What is being asked :: Reproduce the listing below word for word, from its very first line through the line containing "Open folder location", inclusive.

Data provided ::
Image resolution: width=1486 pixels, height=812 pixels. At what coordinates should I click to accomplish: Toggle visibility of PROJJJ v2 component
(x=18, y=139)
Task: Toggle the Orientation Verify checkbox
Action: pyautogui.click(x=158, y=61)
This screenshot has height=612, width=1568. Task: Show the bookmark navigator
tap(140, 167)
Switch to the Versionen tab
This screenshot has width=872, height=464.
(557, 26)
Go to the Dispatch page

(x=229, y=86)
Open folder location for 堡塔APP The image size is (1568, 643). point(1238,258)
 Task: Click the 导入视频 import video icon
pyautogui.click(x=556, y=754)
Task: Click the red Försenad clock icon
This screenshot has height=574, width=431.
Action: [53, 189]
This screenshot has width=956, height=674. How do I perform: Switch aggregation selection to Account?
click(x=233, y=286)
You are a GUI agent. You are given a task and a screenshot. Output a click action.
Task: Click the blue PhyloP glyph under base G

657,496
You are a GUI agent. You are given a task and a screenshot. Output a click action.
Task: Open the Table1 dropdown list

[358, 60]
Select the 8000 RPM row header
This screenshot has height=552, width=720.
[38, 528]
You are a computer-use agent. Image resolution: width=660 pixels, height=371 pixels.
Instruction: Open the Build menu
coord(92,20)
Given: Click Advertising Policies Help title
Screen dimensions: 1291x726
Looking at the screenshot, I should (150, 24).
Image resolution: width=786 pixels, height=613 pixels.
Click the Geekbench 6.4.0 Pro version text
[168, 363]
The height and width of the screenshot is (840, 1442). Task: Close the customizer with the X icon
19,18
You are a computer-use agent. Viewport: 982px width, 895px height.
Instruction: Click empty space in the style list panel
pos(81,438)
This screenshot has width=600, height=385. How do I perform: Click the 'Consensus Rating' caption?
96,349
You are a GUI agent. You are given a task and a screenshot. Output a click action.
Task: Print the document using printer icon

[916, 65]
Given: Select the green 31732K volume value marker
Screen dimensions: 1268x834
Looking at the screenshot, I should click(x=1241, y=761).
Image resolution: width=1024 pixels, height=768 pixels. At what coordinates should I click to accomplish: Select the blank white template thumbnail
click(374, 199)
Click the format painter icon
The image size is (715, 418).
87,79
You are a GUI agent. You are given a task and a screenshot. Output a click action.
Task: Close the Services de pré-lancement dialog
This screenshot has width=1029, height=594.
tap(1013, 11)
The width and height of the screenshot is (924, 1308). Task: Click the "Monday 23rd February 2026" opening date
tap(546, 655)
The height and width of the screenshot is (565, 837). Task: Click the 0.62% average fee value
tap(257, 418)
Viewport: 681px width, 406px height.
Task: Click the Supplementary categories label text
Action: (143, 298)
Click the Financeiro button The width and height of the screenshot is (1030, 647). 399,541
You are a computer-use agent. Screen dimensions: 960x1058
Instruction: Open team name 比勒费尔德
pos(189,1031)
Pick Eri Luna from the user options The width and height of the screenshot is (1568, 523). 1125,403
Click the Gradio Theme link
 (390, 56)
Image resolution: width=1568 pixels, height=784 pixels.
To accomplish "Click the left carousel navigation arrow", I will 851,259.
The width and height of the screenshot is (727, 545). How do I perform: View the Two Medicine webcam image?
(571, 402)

Task response ::
Image resolution: width=1486 pixels, height=812 pixels. At what coordinates should I click to accomplish: Toggle visibility of PROJJJ v2 component
(x=18, y=139)
Task: Toggle the Orientation Verify checkbox
Action: pyautogui.click(x=158, y=61)
This screenshot has height=612, width=1568. Task: Show the bookmark navigator
tap(140, 167)
Switch to the Versionen tab
This screenshot has width=872, height=464.
(557, 26)
Go to the Dispatch page

(x=229, y=86)
Open folder location for 堡塔APP The image size is (1568, 643). point(1238,258)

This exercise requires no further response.